The other side of the story
Have you ever stopped and thought about what it is truly like to be the patient? Dr Kate Granger, a third-year registrar, on how it feels when the doctor becomes the patient.
Have you ever stopped and thought about what it is truly like to be the patient?
As a third year Elderly Medicine Registrar I'm not sure I had but in August last year I was thrown onto the other side. I was on holiday in California with my husband and developed what we initially thought was renal colic. Unfortunately it was not that straightforward and I ended up in an American hospital with an obstructive uropathy secondary to a pelvis full of an unidentified tumour. The Americans were all ready to chop me up there and then, but just wanted to come home. So after a retrograde ureteric stenting procedure we flew home with a provisional diagnosis of ovarian carcinoma.
Seeing healthcare professionals as a medical patient is difficult at the best of times, especially when as the patient you feel you know far more than your doctor about your illness. This was the case for me; I have lots of experience of Oncology, Haematology and Palliative Care. However my GP has never been perturbed by this and always wants to exploit my expertise, but will also just ‘doctor' me when I don't want to do the thinking.
After numerous scans and biopsies a diagnosis of Desmoplastic Small Round Cell Tumour (DSRCT) was made. I had liver and bone metastases at presentation so I knew full well I was in a palliative situation.
I think some doctors forget the rule book when dealing with other members of their profession. I remember being told by the most junior member of the medical team that I had metastatic disease without having a friend or relative with me, with no clarification of what I already understood and none of the ward nurses were aware I had just received such devastating news. If were not as strong as I am mentally, that experience could have caused immense harm.

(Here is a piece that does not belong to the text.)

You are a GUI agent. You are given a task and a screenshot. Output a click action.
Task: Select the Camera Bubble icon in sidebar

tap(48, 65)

It really is the ‘little things' you appreciate as a patient; someone holding your hand when you're upset, someone sitting down next to you instead of standing over you, a friendly smile, an open body posture. These behaviours are small and easy but make the world of difference to patients when they are in such a vulnerable place.

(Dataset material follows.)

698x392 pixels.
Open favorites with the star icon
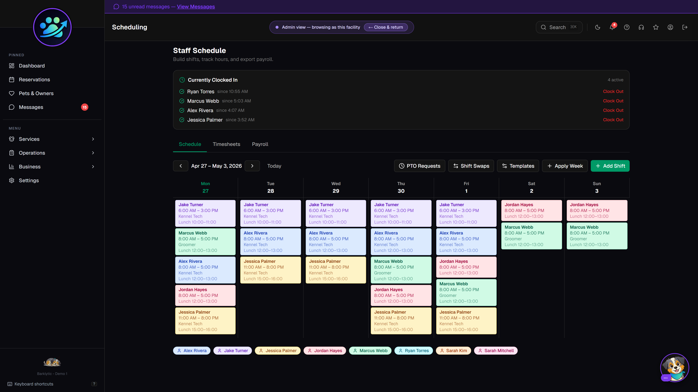(x=656, y=27)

After five months of hard-core palliative chemotherapy and seemingly every side effect under the sun I decided on New Year's Eve that enough was enough and it was time to stop the torture. I have since returned to work part-time and am playing hard completing my ‘Bucket List'. I am very matter of fact about dying, I cannot change what has happened to me, but I can stay positive and cheerful, and live life to the absolute full for as long as possible.